▶

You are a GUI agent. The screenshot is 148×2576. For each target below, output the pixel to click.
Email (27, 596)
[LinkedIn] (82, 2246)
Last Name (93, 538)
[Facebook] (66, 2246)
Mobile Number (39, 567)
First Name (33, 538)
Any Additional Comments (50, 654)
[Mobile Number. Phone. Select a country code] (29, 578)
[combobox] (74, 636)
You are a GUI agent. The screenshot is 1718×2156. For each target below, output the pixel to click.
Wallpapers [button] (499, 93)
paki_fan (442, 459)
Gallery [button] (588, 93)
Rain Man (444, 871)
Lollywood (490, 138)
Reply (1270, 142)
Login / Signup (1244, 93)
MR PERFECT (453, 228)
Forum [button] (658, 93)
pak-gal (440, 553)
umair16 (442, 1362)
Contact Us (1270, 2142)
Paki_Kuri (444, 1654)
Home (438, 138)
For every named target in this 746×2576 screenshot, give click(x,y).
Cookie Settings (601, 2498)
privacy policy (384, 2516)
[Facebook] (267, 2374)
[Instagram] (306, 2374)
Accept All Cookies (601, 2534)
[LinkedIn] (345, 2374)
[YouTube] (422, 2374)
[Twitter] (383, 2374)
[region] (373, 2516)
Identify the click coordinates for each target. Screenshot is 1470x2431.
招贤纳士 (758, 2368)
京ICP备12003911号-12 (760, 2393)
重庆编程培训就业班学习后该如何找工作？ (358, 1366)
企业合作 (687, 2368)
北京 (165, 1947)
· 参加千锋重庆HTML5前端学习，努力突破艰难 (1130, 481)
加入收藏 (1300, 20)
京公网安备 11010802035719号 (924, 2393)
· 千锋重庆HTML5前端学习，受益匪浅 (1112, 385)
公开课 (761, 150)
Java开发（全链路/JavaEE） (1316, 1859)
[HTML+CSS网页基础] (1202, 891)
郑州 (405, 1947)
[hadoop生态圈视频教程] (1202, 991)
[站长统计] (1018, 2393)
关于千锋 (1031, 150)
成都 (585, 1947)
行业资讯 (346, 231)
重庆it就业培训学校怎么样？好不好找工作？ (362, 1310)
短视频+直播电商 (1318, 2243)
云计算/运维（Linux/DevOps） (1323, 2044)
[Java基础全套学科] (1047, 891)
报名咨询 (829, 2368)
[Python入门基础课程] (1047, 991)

◀

__Goal of the exercise__: In the listing above, locate the line containing "Any Additional Comments (50, 654)" and the line containing "企业合作 (687, 2368)". Extract those two lines and every line between them, exactly as written, and only those.

__Exercise response__:
Any Additional Comments (50, 654)
[Mobile Number. Phone. Select a country code] (29, 578)
[combobox] (74, 636)
You are a GUI agent. The screenshot is 1718×2156. For each target below, output the pixel to click.
Wallpapers [button] (499, 93)
paki_fan (442, 459)
Gallery [button] (588, 93)
Rain Man (444, 871)
Lollywood (490, 138)
Reply (1270, 142)
Login / Signup (1244, 93)
MR PERFECT (453, 228)
Forum [button] (658, 93)
pak-gal (440, 553)
umair16 (442, 1362)
Contact Us (1270, 2142)
Paki_Kuri (444, 1654)
Home (438, 138)
For every named target in this 746×2576 screenshot, give click(x,y).
Cookie Settings (601, 2498)
privacy policy (384, 2516)
[Facebook] (267, 2374)
[Instagram] (306, 2374)
Accept All Cookies (601, 2534)
[LinkedIn] (345, 2374)
[YouTube] (422, 2374)
[Twitter] (383, 2374)
[region] (373, 2516)
Identify the click coordinates for each target. Screenshot is 1470x2431.
招贤纳士 (758, 2368)
京ICP备12003911号-12 (760, 2393)
重庆编程培训就业班学习后该如何找工作？ (358, 1366)
企业合作 (687, 2368)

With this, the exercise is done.